**How to complete this task**. Word for word, copy out the entries below, but not the pictures in them.

─── Data excerpts

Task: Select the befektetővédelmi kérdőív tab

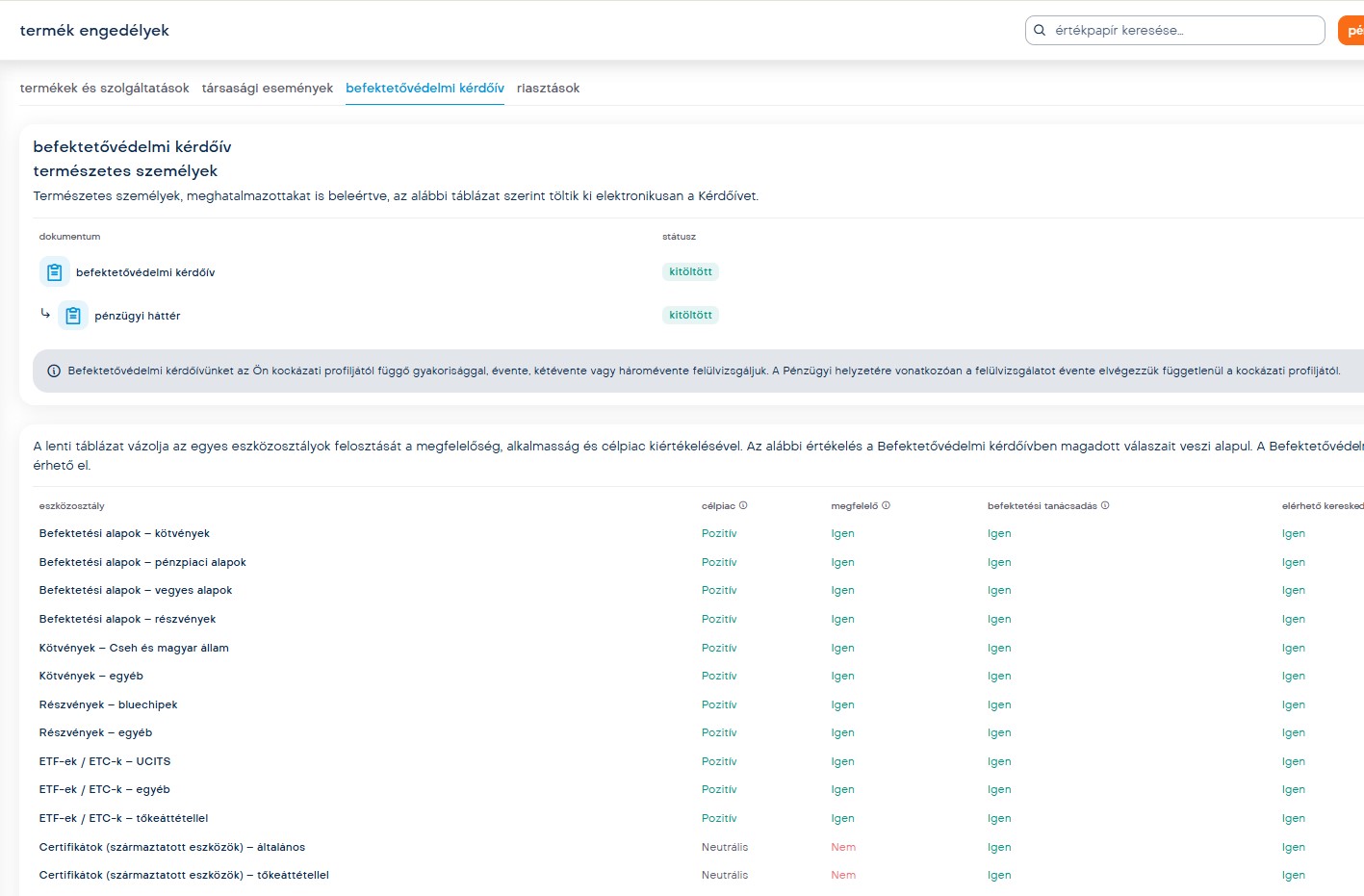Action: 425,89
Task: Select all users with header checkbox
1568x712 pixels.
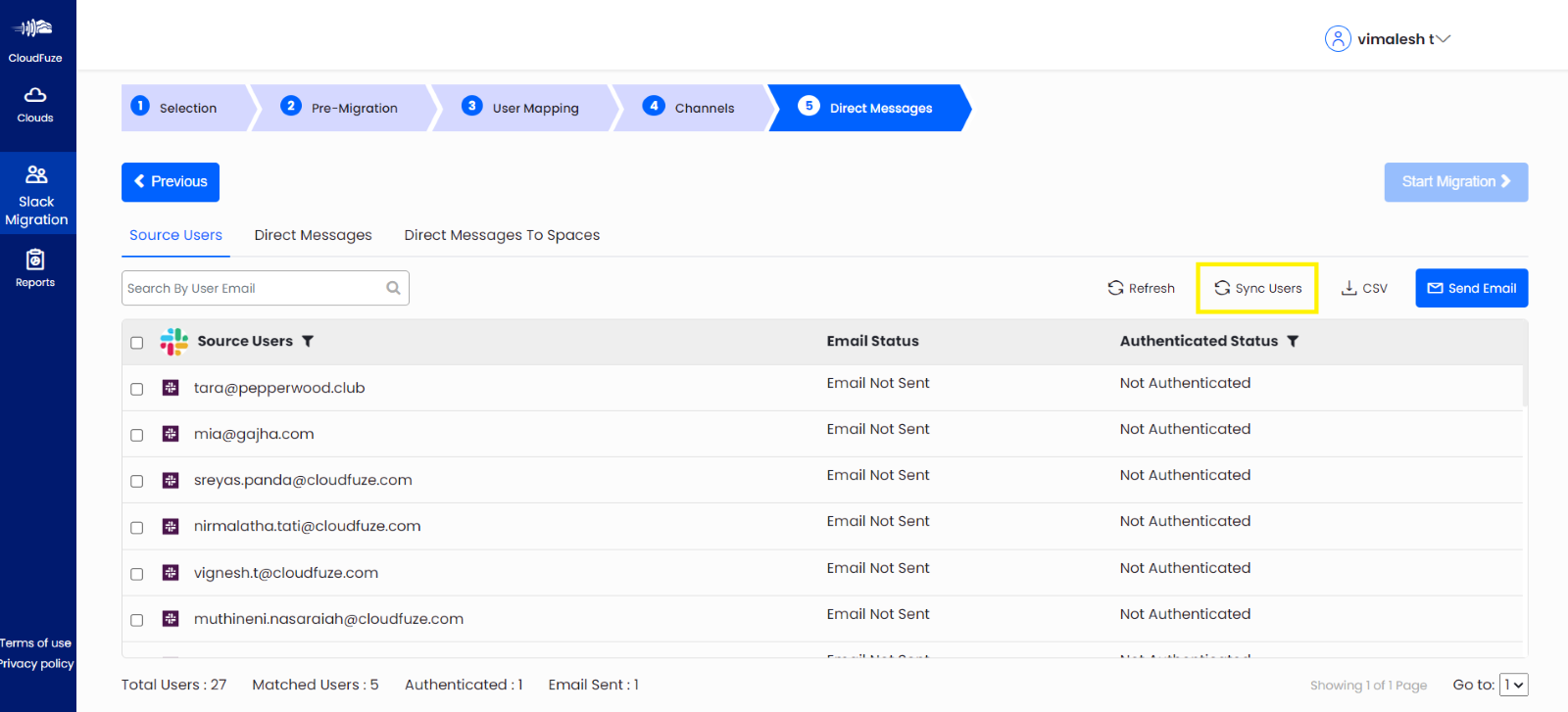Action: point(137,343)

──────

**Final answer**.
Task: Select the befektetővédelmi kérdőív tab

Action: 425,89
Task: Select all users with header checkbox
1568x712 pixels.
Action: point(137,343)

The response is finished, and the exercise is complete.